What is going on in Washington? The panic-induced response to Scott Brown’s special election victory has pushed President Obama and Congressional Democrats into an obviously incoherent health care strategy:
President Obama signaled on Wednesday that he might be willing to scale back his proposed health care overhaul to a version that could attract bipartisan support, as the White House and Congressional Democrats grappled with a political landscape transformed by the Republican victory in the Massachusetts Senate race.
“I would advise that we try to move quickly to coalesce around those elements of the package that people agree on,” Mr. Obama said in an interview on ABC News, notably leaving near-universal insurance coverage off his list of core goals…
On Capitol Hill, Democratic leaders said they were weighing several options. But some lawmakers in both parties began calling for a scaled-back bill that could be adopted quickly with bipartisan support, and Mr. Obama seemed to suggest that if he could not pass an ambitious health care bill, he would be willing to settle for what he could get. In the interview with ABC, he cited two specific goals: cracking down on insurance industry practices that hurt consumers and reining in health costs.
“We know that we need insurance reform, that the health insurance companies are taking advantage of people,” Mr. Obama said. “We know that we have to have some form of cost containment because if we don’t, then our budgets are going to blow up, and we know that small businesses are going to need help so that they can provide health insurance to their families. Those are the core, some of the core elements to this bill.”
Republican Congressional aides said a compromise bill could include new insurance industry regulations, including a ban on denying coverage based on pre-existing medical conditions, as well as aid for small businesses for health costs and possible steps to restrict malpractice lawsuits. But as Mr. Obama noted on ABC, a pared-down package imposing restrictions on insurers might make coverage unaffordable, which is one reason he prefers a broad overhaul…
The idea of “a scaled-back bill that could be adopted quickly with bipartisan support” makes no sense:
1. Why would liberals in the House support a stripped-down bill? They already oppose the Senate bill as too conservative. If they’re willing to accept more moderate legislation, the House could just pass the Senate bill and the process would be over.
2. Why would Mitch McConnell or the GOP caucus support a stripped-down bill?
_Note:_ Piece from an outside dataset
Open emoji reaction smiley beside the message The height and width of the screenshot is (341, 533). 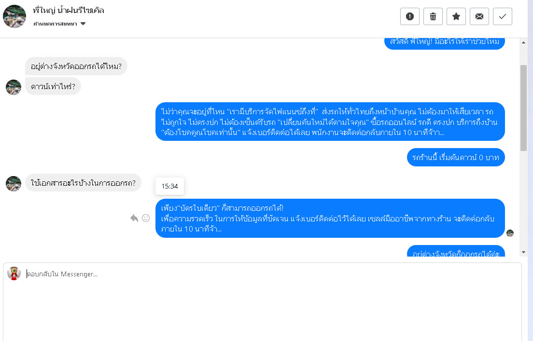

Republicans wouldn’t cut a deal when the Democrats were in a position of strength — there’s no reason to think they would abandon their scorched-earth strategy right when it seems to be inflicting damage on the Democrats. As the New York Times notes, when McConnell was asked if the health care bill was dead, he said, “I sure hope so.”
3. Does anyone think Congress has the patience to go through the legislative process again with a new bill?
4. What is the magical proposal that will attract bipartisan support? As Jonathan Chait correctly notes, any compromise that includes a ban on denying coverage based on pre-existing conditions but lacks a mandate and subsidies won’t work:
Cantor does say he wants to ban discrimination against people with preexisting conditions, but for reasons I’ve explained over and over again, you can’t do that without an individual mandate, and you can’t do that without subsidies for those who can’t afford the mandate. So the preexisting condition stuff is just a way of posturing for a popular goal without admitting you oppose the necessary steps to accomplish it.
The Democrats have very few options besides (a) passing a bill on a party-line vote or (b) abandoning health care reform. The panic has made the party desperate to believe that a bipartisan compromise is possible, but I don’t see how it can work.
Update 1/21 12:20 PM: Chait makes a similar point:
[T]he chances of [a scaled-back proposal offered by Ezra Klein], or something remotely like it, passing into law are approximately zero. The Democrats’ biggest worry right now, I have been reliably informed (Yes — reporting! I try not to make a habit of it), is that they think health care has just taken too much time. The want to pivot to an economic message. Writing a new, even smaller health care bill takes a lot of time. There are delicate compromises with interest groups who have the power to destroy legislation if they feel threatened. There are negotiations in two chambers. The senate is feeling incredibly skittish right now and probably unwilling to vote for anything stronger than a resolution saying that if anybody dies because they couldn’t afford medical treatment it would be a darn shame. (And that resolution would come after months of begging Olympia Snowe to cast the filibuster-breaking vote.)
There are only two options on health care: Something that involves passing the Senate bill through the House, and nothing. There’s no fantasy moderate bipartisan alternative. Once Congress gets that through its head, I think — I don’t know but I think — they’ll make the obvious choice.